When the Murdoch story first broke, the Times seemed not to know how to treat it, fell back into their personality-news bias and framed it in terms of "what will this do to James Murdoch's career?"
Not to send the thread off topic, but in the beginning it didn’t seem as if this affair would do much more than cost some people their jobs and possibly affect James Murdoch’s place in the line of succession. Even people who’ve been following Murdoch for a long time seem to have been taken aback by the way this thing has snowballed, not least Rupert himself. Amazing story.
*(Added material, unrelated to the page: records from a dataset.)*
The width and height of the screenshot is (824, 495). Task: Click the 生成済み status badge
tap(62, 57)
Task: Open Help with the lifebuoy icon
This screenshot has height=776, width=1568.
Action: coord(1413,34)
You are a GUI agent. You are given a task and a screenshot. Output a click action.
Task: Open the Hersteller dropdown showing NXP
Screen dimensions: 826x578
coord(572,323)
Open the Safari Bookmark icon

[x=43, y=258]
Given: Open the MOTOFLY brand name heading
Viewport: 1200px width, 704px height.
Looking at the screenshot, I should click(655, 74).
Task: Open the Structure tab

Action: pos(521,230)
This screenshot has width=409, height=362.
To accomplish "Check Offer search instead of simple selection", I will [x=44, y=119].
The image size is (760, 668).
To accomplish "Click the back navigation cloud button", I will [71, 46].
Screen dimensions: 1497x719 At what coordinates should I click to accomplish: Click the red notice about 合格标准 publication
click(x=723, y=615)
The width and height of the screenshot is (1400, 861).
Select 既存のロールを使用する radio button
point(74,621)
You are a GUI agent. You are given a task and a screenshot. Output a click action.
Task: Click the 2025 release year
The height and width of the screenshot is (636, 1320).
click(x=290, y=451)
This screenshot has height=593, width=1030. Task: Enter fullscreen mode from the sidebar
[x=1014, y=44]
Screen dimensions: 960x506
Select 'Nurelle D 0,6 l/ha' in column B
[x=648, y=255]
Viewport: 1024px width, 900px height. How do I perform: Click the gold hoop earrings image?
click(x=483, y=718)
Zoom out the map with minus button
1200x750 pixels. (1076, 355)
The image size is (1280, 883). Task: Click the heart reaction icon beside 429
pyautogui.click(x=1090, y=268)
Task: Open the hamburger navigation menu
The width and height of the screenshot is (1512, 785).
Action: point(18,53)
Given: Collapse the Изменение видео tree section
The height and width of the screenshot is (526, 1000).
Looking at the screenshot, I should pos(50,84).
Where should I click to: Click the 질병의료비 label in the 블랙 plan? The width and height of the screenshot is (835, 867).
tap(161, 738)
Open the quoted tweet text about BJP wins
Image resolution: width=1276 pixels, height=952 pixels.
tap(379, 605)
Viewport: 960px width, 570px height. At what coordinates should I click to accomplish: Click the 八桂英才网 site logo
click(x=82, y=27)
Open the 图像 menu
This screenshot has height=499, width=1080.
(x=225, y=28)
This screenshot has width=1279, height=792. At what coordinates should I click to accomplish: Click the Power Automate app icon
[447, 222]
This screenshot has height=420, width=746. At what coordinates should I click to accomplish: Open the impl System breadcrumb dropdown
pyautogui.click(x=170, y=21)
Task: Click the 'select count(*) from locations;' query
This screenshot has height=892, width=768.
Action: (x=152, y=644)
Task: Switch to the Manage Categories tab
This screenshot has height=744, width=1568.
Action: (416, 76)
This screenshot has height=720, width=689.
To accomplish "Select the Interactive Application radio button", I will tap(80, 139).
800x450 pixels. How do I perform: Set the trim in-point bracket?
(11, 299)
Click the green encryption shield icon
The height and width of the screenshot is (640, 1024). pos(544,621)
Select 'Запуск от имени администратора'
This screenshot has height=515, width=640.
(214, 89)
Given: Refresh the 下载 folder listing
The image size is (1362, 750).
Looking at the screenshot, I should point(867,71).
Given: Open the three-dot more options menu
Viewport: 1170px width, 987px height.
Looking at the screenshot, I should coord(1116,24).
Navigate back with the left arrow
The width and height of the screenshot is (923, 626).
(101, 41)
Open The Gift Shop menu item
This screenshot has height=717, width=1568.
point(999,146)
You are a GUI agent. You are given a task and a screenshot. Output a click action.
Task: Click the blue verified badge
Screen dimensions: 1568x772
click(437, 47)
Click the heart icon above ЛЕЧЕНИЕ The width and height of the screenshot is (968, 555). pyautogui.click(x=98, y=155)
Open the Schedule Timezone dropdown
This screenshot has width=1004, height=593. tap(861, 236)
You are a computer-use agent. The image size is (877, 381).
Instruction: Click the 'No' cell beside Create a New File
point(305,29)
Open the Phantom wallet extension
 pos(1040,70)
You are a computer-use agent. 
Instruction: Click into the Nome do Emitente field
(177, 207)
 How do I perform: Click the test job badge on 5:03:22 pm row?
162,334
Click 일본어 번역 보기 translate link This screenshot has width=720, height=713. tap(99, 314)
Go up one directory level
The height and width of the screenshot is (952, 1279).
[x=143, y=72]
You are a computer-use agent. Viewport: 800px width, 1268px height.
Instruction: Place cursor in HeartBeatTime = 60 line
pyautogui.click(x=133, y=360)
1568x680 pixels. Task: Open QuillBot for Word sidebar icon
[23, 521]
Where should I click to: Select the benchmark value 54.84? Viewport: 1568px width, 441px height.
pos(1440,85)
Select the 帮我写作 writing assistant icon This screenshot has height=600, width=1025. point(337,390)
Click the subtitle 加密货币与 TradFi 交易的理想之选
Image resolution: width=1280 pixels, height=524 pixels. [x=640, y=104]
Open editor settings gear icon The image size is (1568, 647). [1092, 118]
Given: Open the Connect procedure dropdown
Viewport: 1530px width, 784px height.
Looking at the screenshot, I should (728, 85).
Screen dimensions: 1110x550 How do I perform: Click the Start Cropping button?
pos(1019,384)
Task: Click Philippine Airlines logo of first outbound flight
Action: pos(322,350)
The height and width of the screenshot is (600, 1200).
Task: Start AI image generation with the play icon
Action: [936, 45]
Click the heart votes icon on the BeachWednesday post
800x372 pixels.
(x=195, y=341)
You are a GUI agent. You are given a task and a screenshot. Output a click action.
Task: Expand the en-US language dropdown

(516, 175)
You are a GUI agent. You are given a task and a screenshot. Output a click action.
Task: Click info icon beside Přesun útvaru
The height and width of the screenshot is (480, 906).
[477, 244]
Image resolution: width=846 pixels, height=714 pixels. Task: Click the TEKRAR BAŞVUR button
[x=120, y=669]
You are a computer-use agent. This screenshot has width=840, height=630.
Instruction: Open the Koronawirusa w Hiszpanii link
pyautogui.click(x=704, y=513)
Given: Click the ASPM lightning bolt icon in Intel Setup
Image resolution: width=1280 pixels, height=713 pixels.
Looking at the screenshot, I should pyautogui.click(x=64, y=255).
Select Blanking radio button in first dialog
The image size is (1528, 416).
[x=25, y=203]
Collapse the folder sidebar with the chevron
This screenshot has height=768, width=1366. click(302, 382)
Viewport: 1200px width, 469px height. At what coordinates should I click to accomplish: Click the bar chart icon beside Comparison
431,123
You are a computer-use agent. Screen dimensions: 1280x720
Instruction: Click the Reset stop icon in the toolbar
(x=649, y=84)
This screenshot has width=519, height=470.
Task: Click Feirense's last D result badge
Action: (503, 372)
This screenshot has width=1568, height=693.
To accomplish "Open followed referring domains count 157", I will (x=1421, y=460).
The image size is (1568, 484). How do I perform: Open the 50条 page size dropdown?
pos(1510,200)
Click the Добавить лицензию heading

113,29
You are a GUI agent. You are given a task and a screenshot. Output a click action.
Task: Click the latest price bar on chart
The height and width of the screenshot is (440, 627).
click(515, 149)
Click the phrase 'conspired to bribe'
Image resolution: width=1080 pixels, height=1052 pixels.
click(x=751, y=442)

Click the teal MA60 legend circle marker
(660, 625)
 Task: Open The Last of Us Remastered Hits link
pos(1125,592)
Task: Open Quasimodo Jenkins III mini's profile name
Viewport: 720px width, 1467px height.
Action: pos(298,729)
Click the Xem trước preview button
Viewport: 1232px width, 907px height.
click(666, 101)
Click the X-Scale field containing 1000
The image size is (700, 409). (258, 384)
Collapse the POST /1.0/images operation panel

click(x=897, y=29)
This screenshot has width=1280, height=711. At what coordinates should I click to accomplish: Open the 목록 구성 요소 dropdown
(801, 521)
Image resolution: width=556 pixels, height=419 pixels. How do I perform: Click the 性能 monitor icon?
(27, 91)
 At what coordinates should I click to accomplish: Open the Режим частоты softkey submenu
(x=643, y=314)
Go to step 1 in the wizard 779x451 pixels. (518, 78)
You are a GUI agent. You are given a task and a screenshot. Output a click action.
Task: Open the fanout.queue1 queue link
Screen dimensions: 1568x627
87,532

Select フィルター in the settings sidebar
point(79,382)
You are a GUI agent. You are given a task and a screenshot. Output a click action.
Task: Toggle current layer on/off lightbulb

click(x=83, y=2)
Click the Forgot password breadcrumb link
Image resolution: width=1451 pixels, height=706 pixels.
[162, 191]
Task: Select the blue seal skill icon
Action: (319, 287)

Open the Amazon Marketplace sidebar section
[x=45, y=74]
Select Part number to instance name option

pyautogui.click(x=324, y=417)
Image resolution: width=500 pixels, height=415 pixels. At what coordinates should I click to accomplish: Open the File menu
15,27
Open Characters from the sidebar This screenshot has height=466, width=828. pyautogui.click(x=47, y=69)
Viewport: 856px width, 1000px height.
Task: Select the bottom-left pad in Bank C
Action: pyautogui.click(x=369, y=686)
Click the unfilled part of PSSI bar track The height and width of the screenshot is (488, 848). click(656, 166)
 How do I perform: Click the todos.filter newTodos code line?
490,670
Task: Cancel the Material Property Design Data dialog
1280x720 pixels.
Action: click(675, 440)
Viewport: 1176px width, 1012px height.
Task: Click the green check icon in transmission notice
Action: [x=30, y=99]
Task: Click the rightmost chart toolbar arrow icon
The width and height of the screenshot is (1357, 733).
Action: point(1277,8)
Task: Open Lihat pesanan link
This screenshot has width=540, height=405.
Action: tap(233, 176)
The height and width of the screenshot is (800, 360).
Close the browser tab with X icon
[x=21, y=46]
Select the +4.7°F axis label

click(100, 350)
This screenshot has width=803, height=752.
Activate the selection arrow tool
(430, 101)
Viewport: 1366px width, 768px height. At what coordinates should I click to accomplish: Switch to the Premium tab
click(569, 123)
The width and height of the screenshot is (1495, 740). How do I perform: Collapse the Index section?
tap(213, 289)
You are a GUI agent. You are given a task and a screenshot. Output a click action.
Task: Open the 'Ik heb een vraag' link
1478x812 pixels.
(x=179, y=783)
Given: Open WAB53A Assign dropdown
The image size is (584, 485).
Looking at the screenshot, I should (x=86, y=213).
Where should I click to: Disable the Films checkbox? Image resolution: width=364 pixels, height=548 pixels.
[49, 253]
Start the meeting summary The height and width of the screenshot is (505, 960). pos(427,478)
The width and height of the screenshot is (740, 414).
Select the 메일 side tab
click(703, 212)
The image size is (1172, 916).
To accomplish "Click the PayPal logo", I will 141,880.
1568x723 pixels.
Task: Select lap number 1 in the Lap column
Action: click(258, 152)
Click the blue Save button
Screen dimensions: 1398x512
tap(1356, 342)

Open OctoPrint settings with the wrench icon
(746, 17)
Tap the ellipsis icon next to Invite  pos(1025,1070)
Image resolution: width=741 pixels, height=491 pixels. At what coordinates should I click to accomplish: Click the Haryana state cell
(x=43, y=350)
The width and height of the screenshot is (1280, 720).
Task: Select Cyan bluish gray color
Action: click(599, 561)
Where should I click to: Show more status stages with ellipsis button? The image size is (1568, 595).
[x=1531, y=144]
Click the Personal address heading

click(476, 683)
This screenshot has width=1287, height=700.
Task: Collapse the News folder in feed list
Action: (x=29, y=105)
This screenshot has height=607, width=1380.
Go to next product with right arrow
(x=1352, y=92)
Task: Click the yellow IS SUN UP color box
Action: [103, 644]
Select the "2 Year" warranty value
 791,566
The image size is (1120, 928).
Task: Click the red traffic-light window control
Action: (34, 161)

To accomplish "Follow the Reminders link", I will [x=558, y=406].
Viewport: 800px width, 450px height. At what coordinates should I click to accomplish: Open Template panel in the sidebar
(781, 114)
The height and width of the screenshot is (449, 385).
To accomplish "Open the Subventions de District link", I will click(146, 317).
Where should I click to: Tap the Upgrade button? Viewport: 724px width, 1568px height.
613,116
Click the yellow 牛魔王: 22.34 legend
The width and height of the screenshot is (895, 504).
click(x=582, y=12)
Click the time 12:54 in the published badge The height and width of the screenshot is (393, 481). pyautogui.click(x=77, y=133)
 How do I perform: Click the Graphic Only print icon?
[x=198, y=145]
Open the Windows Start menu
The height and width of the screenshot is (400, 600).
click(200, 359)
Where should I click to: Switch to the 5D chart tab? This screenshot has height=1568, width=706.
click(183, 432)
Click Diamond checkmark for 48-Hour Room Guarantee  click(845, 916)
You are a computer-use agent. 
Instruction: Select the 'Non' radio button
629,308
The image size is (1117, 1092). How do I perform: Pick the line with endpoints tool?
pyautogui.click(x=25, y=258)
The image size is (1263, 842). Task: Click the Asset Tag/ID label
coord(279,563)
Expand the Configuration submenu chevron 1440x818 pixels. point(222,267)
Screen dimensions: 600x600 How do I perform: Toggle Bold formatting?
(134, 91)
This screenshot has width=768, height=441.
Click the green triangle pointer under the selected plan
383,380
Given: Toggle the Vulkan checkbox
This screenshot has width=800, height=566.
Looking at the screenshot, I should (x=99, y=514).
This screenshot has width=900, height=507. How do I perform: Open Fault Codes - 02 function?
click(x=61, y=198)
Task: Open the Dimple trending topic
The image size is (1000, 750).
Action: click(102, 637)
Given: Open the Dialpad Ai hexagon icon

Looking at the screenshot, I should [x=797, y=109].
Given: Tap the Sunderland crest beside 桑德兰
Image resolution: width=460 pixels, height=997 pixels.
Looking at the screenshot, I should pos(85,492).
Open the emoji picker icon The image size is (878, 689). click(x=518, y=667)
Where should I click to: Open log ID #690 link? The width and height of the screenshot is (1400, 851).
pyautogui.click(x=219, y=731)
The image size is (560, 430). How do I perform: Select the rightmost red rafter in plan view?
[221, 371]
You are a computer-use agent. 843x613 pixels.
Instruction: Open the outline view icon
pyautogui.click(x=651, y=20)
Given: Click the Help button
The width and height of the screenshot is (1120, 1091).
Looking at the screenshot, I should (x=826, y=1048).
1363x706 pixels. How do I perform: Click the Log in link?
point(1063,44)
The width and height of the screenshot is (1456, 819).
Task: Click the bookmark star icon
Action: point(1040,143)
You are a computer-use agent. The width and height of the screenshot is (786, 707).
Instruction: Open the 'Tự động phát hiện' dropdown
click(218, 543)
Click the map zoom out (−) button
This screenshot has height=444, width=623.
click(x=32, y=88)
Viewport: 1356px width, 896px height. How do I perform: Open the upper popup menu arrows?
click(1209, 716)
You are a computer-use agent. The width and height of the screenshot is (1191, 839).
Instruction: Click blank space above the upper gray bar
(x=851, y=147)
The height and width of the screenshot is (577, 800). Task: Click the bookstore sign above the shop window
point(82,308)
She interviewed 55 members of the company, as well as several "external business partners" of the company and the consensus was that the cocaine problem was pervasive and growing: Jyllands-Posten, a legitimate newspaper, also interviewed many members of the company and reached the same conclusion. In other words, this is not a case of four sour dancers. According to the report, numerous attempts had been made to approach the board about the situation before the report was released, but those doing so were either not taken seriously or told they would have to approach Hubbe himself.
I think the Post story said that Jacobsen had “oriented” the board as to the report’s contents, but the board didn’t actually see the report until Heine sent it to them direct, and then after what appears to be a cursory investigation, they sat on it. Most definitely, this doesn’t look good for the board.
"Seen from outside, it could seem like this man is totally out of balance," says the ballet's administrative head, Henrik Sten Pedersen,
Thanks for posting, KayDenmark. I’m sure that makes for a pleasant working environment.